I know it's a nitpick, but if it can be repaired, it's not bricked.
[0] https://www.raspberrypi.org/products/raspberry-pi-400-unit/
To you and me:
Static electricity from the carpet discharging into the joystick port of a Commodore 64? Bricked.
Yanked a cable from my Raspberry Pi and had to reboot in an unconventional manner? Not bricked.
People were up arms but I call not bricked!
Does it require a soldering iron to fix it?
No. Not “bricked”
Yes. “bricked”
(But I also totally accept that technical people are going to lose the language war here, same as when I used to rant about rc quadcopters not being “drones” since they’re not autonomous.)
To others, having to do a full drive reformat may be as intimidating as using a soldering iron.
Contrast to the second point, where non-autonomous quadrocopters are emphatically not "drones". Unless you consider the IMU and feedback loops that keep it level "autonomous", since it is technically some degree of autonomy...
Anyway, I'd be a little more specific and say something is "bricked" when it cannot be repaired with the speaker's skill level or equipment.
Ultimate bricking would be frying an IC with e.g. heat or ESD. Good luck removing those few hundred atoms shorting something inside.
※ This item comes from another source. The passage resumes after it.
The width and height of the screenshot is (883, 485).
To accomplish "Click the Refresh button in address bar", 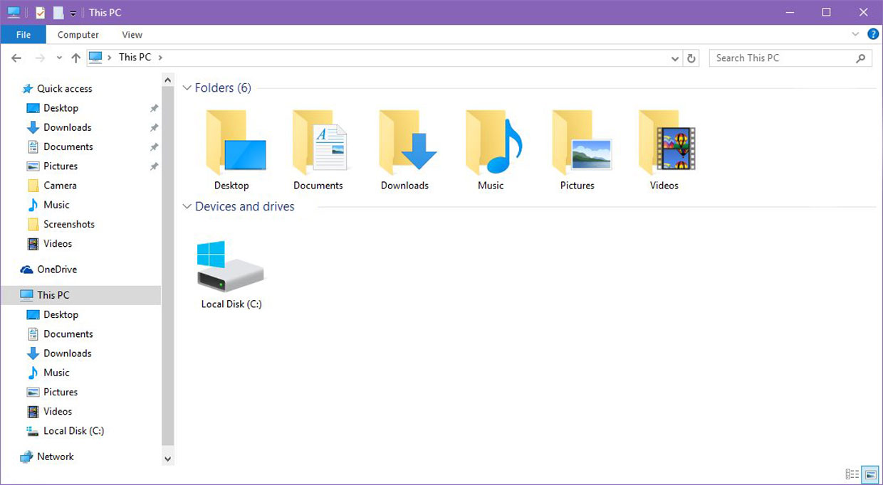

Edit: To be more constructive, how about a definition for “bricked” as “unable to be recovered by the intended users of the device through reasonably expected efforts.”
The term arose because a brick cannot be transformed into functioning electronic equipment. A device is said to be bricked when it is no more useful than a brick. If you drop your smartphone into water, and it shows no signs of life even after a couple of weeks of drying, you've bricked it.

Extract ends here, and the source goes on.